- Task to carry out: Duplicate the rows from the line containing "Switch to the Notification channels tab" through the line containing "click(187, 122)", leaving out the pictures.

- Information shown:
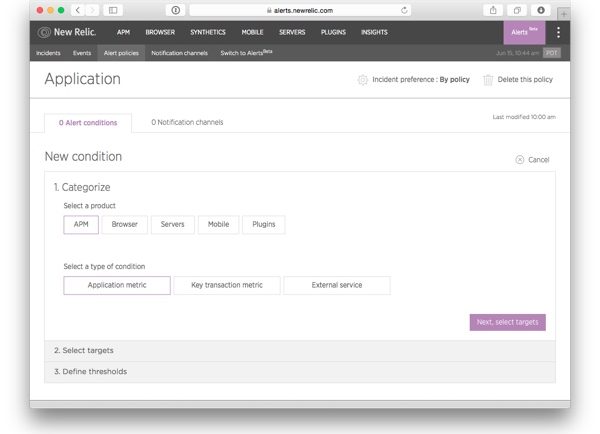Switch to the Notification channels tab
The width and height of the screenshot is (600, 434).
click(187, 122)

* * *

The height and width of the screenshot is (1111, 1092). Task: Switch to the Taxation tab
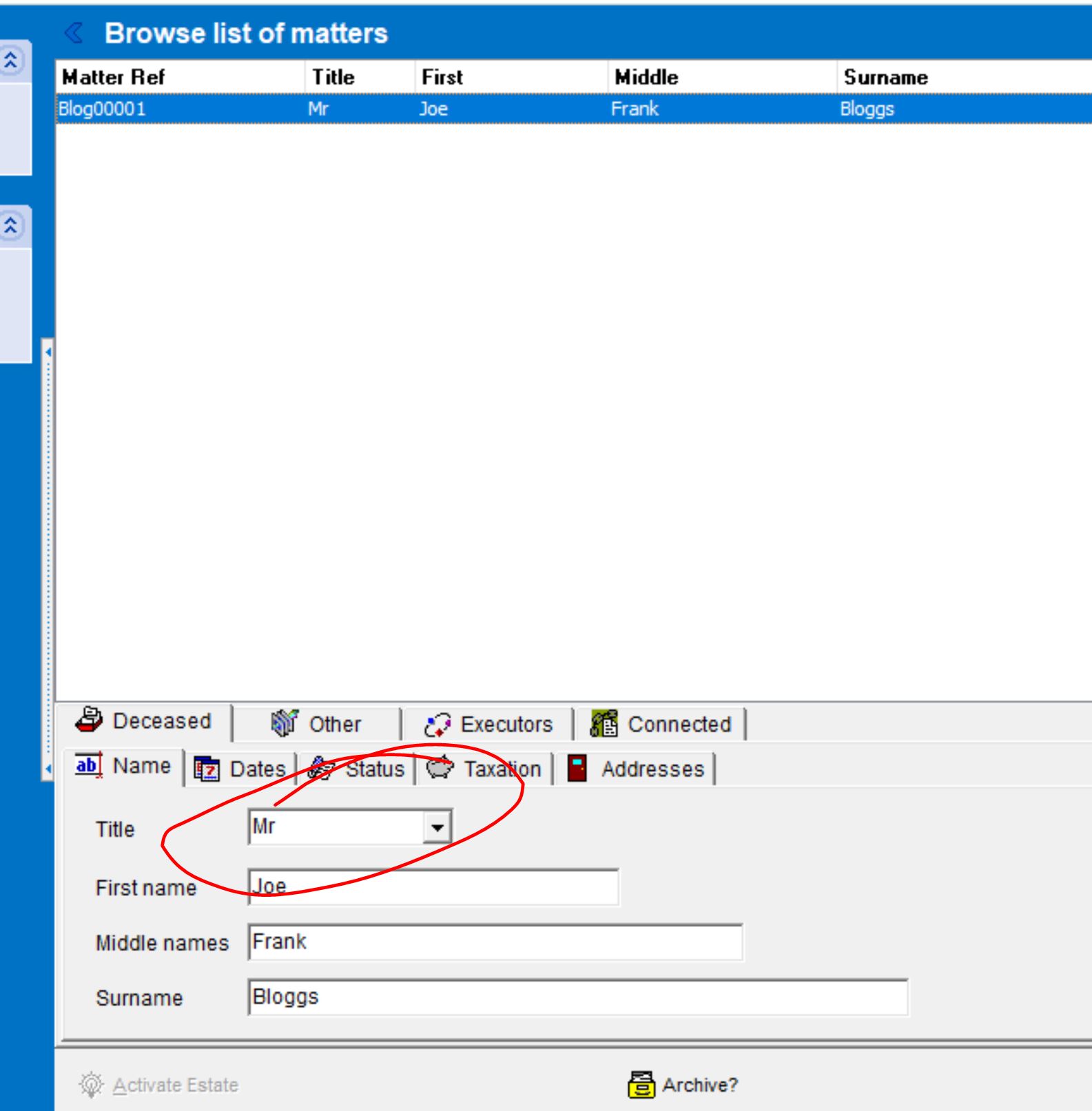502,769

- Result for this exercise:
Switch to the Notification channels tab
The width and height of the screenshot is (600, 434).
click(187, 122)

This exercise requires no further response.